Run Hima run: Unknown under the spotlight

On the banks of the Brahmaputra is an obscure village — Dhing in Nagoan district. Even in Assam, people hardly know about this place.

Published: 15th April 2018 12:09 AM  |   Last Updated: 15th April 2018 06:51 AM   |  A+A-

Express News Service

GOLD COAST: On the banks of the Brahmaputra is an obscure village — Dhing in Nagoan district. Even in Assam, people hardly know about this place. Hima Das’ life too is just like the place she comes from — unknown and mysterious. Until the Federation Cup in Patiala last month, no one had heard about her. Even when she qualified for the CWG by beating established quarter-milers like MR Poovamma and Juana Murmu, people were not convinced. Only when she qualified for the 400m final on Tuesday did people start taking her seriously.

Hima is a raw talent. The way she crouches on the blocks — her legs are not symmetrically stretched — shows her rawness. But she is getting used to the rigmarole of a professional athlete.

Until last year she did not have spikes. She had hurt herself while coming out of the tracks. Someone’s spike had poked her big toe and she was barely able to walk. “I got my first spikes last year,” she says. She had never seen a track until she moved to Guwahati to train at the Sarusajai Sports Complex in the later part of 2016.

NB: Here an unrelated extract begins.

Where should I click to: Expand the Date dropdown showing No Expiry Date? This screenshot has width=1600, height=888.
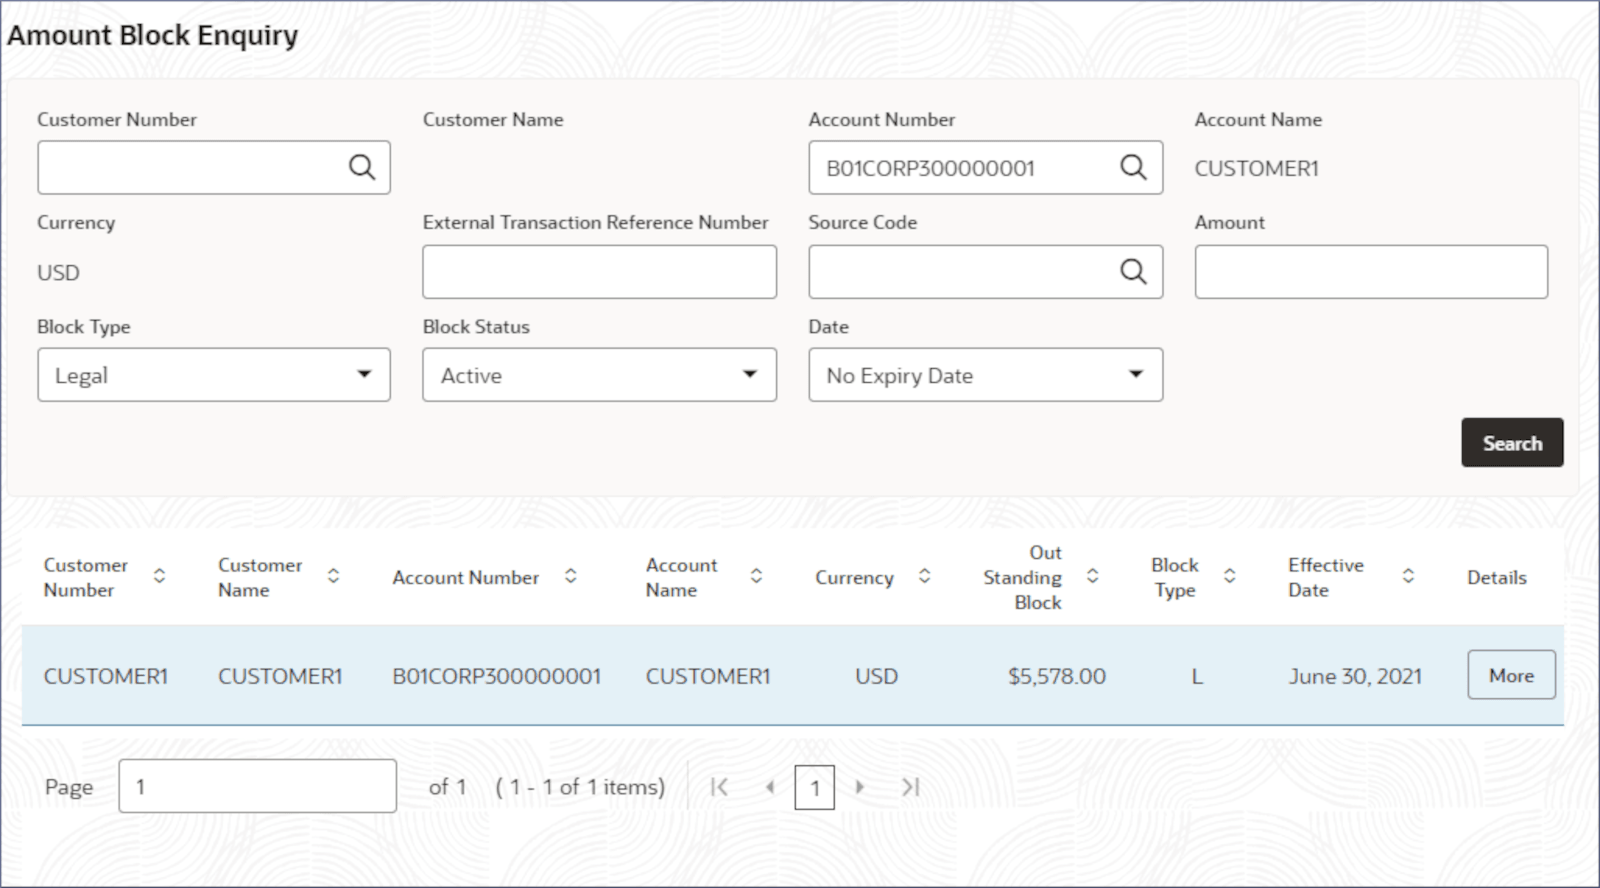(x=985, y=375)
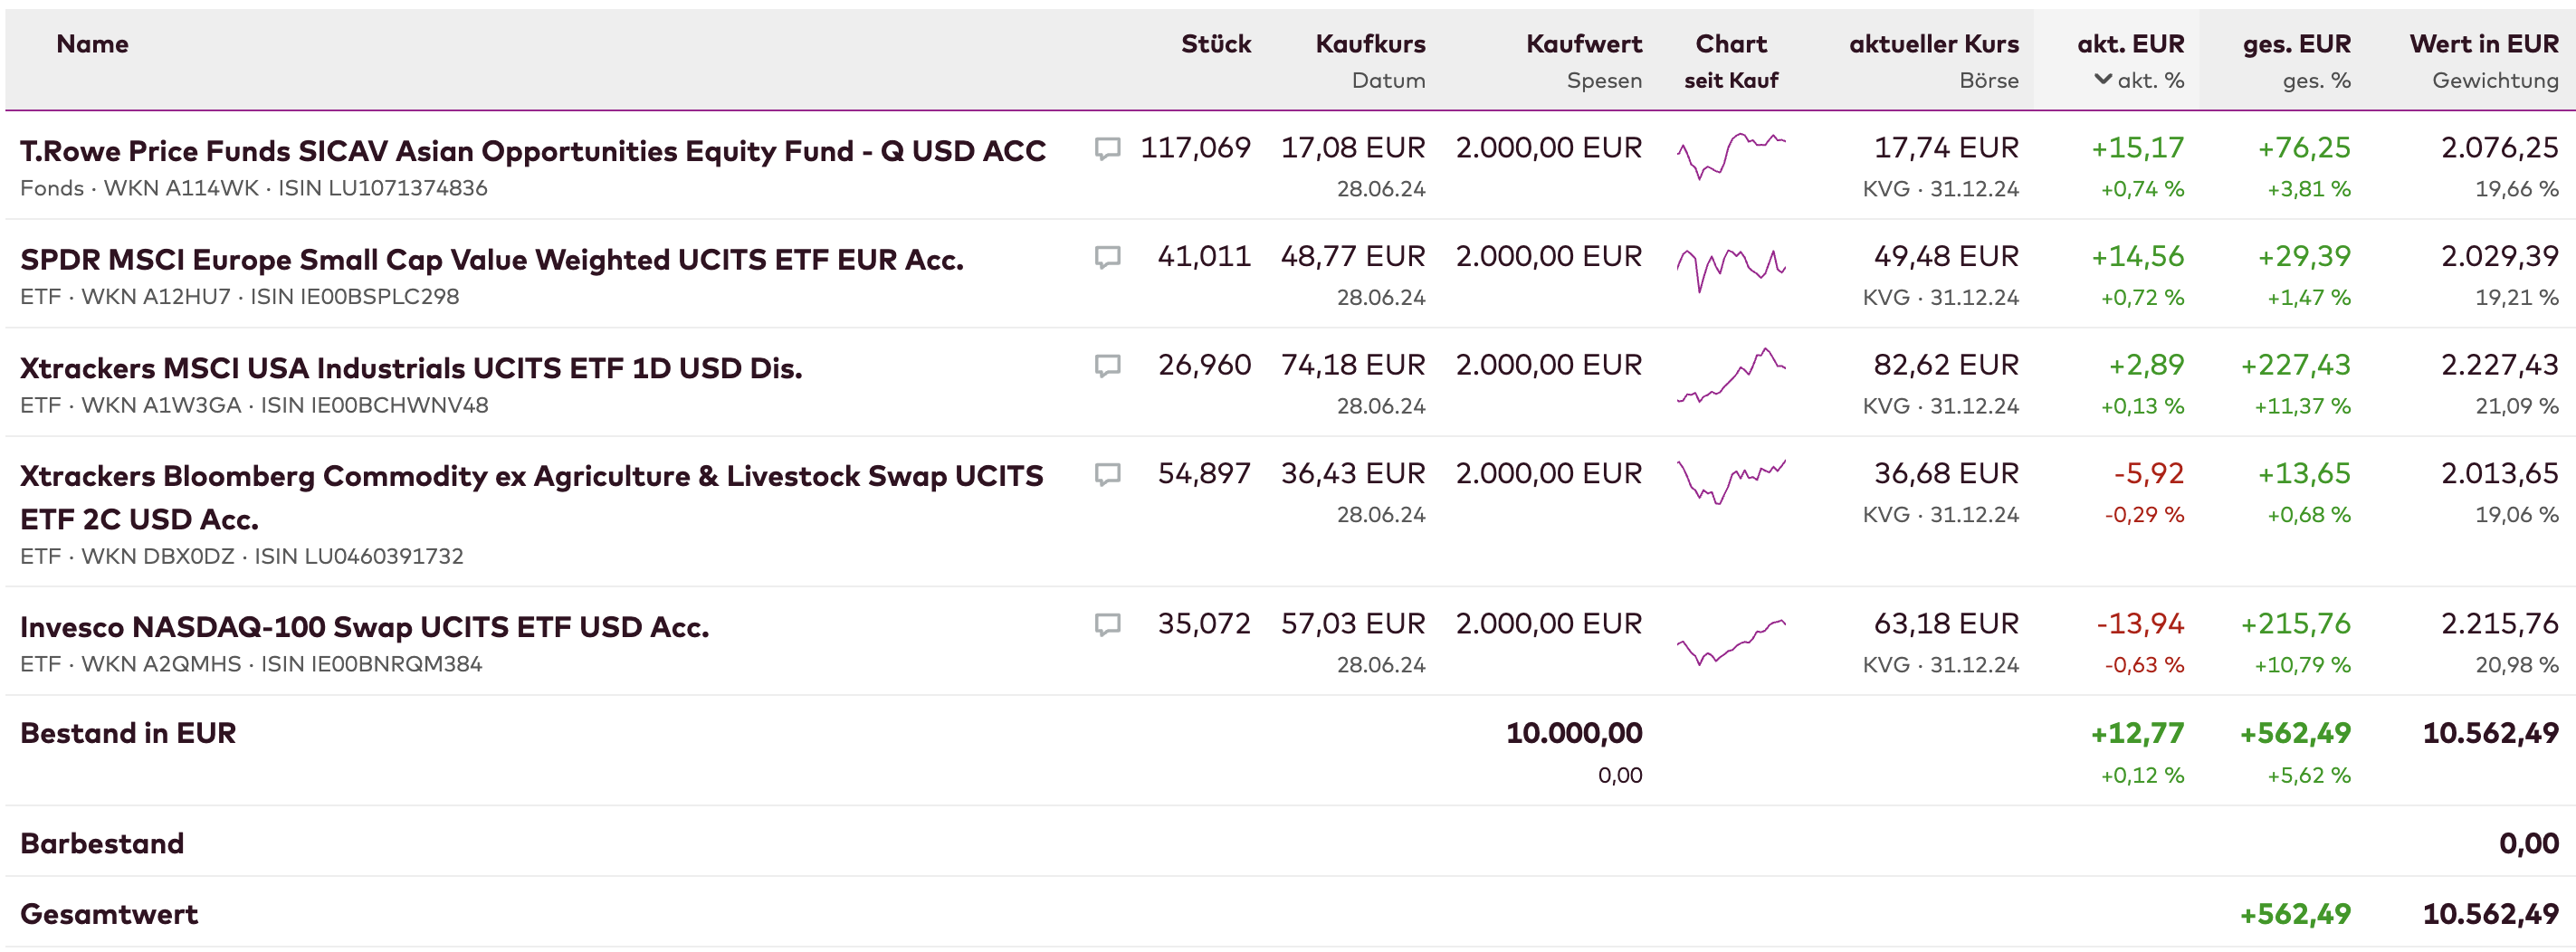Sort by ges. EUR column header
This screenshot has height=952, width=2576.
2296,44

Forget the Commonwealth Games, she had never even heard of the national championships. She wanted to be a footballer and represent India. She used to play on a muddy ground in her village. It was Hima’s school teachers who told her to compete in running. When she participated in an inter-district meet, she was noticed by state coaches. Thousands of kilometres away, Nipon Das was an anxious man. Her coach was waiting to see how Hima would fair in Gold Coast. “We spotted her during a state meet and then we thought we should pursue her to compete in athletes. We had to convince her parents and then we brought her to Guwahati.”

Interestingly, athletics is not a programme at the Directorate of Sports and Youth Welfare, Assam. They have hostels for football and boxing. “We have two academies so we had to make arrangements for her. She stayed in the hostel until she was picked in the national camp,” said Nipon.

The only thing Hima knows is running. She is still learning other things. “I am overjoyed to be competing against some of the elite athletes of the world,” says the 18-year-old with blonde streaks. “If I am doing this regularly in big events, I will only improve. I will perform better at the Asian Games.”

When Hima began her career, she was a 100m sprinter. Seeing her speed and endurance, she was entered into a 200m event. It was only at a national camp earlier this year that her coaches decided that she should compete in the 400m. In just over a year, she has competed at the junior Asian Championships, World Youth Championships, nationals and Federation Cup.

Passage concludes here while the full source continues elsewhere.